FORLI'

Malattia professionale, “Cantiere del Pardo” assolto per le lesioni

Finisce in Tribunale la vicenda dell’operaio vittima di una invalidità parziale per la ripetitività dei gesti

di GAVINO CAU

23/07/2018 - 13:11

Malattia professionale, “Cantiere del Pardo” assolto per le lesioni

FORLI'. “Cantiere del Pardo” assolto dall’accusa di lesioni personali gravi per la malattia professionale accertata ad un suo ex dipendente.

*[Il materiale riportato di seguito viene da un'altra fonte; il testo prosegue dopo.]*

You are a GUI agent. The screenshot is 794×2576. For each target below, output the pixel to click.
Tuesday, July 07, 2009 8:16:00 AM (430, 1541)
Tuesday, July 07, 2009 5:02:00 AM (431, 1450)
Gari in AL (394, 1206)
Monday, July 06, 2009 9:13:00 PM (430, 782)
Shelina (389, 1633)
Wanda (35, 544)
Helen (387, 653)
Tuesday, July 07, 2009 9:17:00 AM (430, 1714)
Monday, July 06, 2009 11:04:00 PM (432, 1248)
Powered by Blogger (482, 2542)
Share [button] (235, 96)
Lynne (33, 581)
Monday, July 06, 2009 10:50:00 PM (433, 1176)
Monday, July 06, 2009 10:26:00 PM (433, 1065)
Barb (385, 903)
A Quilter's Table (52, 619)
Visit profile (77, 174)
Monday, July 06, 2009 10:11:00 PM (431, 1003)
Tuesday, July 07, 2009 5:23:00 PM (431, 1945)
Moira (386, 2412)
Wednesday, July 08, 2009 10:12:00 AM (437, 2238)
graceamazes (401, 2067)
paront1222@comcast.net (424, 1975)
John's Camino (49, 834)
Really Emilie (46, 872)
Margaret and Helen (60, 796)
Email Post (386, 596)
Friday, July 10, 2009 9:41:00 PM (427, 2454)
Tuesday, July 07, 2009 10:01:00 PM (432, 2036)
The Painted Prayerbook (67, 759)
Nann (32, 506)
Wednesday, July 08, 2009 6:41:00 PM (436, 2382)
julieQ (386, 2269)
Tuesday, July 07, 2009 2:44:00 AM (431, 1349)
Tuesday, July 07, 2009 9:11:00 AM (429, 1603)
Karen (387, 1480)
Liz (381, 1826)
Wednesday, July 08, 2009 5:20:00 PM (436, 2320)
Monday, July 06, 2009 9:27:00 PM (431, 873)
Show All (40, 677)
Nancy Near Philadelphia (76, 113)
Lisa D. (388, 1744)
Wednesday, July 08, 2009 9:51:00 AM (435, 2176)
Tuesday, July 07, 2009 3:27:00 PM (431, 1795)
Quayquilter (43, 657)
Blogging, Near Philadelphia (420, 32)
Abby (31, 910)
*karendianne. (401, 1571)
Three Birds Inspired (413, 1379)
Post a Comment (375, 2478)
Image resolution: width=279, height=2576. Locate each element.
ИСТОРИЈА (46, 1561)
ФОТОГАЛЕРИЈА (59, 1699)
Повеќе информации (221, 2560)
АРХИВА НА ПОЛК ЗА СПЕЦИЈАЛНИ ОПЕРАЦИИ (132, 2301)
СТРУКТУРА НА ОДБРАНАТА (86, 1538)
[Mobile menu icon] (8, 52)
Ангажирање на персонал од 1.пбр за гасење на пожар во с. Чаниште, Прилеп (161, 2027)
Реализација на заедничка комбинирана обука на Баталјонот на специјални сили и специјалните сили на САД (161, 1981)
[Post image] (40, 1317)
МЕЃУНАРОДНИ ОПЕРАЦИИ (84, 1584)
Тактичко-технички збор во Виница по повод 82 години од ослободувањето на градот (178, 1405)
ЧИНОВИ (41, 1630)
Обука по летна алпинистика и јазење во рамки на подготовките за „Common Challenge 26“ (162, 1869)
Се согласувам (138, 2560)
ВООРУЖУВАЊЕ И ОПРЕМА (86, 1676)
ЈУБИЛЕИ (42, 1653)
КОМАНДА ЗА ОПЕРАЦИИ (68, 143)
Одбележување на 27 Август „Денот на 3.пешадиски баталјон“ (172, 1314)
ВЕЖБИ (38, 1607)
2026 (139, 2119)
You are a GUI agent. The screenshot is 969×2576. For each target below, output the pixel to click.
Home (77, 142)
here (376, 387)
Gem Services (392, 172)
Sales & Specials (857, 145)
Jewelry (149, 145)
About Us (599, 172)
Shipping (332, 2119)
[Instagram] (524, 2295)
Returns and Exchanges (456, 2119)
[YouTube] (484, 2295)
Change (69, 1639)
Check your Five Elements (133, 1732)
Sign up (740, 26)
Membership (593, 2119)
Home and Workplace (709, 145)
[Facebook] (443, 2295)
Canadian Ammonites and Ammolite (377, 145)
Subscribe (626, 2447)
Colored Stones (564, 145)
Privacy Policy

Secondo il giudice Sonia Serafini l’azienda forlivese del settore della nautica, chiamata in causa con Ruggero Gandolfi, amministratore delegato nel 2012 quando è stato riconosciuta l’invalidità (al 4 per cento) del lavoratore, avrebbe fatto tutto quanto possibile per agevolare il lavoro dei suoi dipendenti in piena sicurezza. Ma la malattia professionale riscontrata, una epicondilite, vale a dire l’infiammazione del gomito con strappo dei nervi dall’articolazione, non era conosciuta come tale nel 2003 quando l’operaio, all’epoca 40enne, ha iniziato a lavorare alla “Cantiere del Pardo”. Solo nel 2008 si è accertato che la patologia era collegata alla ripetitività dei gesti fatti in fabbrica, e solo nel 2011 l’operaio ha accusato fastidi riconducibili alla sua professione. Ad inizio 2012 era entrato in carica come amministratore delegato Gandolfi, motivo per il quale è stato citato in causa proprio lui.

Una sentenza che potrebbe avere ripercussioni anche sulle altre cause per malattie professionali (oltre 80) che sono aperte alla “Cantiere del Pardo”: solo questa, infatti, è arrivata ad essere discussa davanti al giudice per una causa penale. Altro discorso riguarda un eventuale rito civile.

Il dirigente Ruggero Gandolfi, difeso dall’avvocato Giuseppe Mazzini, è stato assolto con formula piena, perché il fatto non sussiste. Lui era entrato in azienda solo nella parte finale dell’evoluzione della malattia, maturata in quasi un decennio, ma soprattutto è riuscito a dimostrare, anche attraverso testimoni, che l’azienda si era adoperata per garantire al meglio la sicurezza dei suoi lavoratori, con documenti sui rischi dell’attività, finanche a filmare i dipendenti in alcune ore di attività per cercare eventuali correttivi al lavoro per evitare problematiche di salute. Insomma, secondo il giudice tutto quello che si poteva fare era stato fatto, impossibile ravvisare una colpa specifica, elemento fondamentale per portare avanti la causa per lesioni personali gravi, aggravate dalla ipotetica violazione delle normative sulla sicurezza sul lavoro e dal fatto di aver procurato un’invalidità al lavoratore. L’operaio era stato assunto nel 2003, quando ancora non si conosceva da cosa fosse provocata la patologia, tanto che l’Inail non la riconosceva come malattia professionale. Solo nel 2008 c’è stato il collegamento possibile con i ripetuti movimenti di chi, come anche alla “Del Pardo”, usa martelli, seghetti e quanto altro per lavorare all’interno delle barche. Nel 2011 l’operaio aveva accusato i primi dolori e nel 2012 gli era stata riconosciuta la malattia professionale. Ora per Ruggero Gandolfi è arrivata l’assoluzione.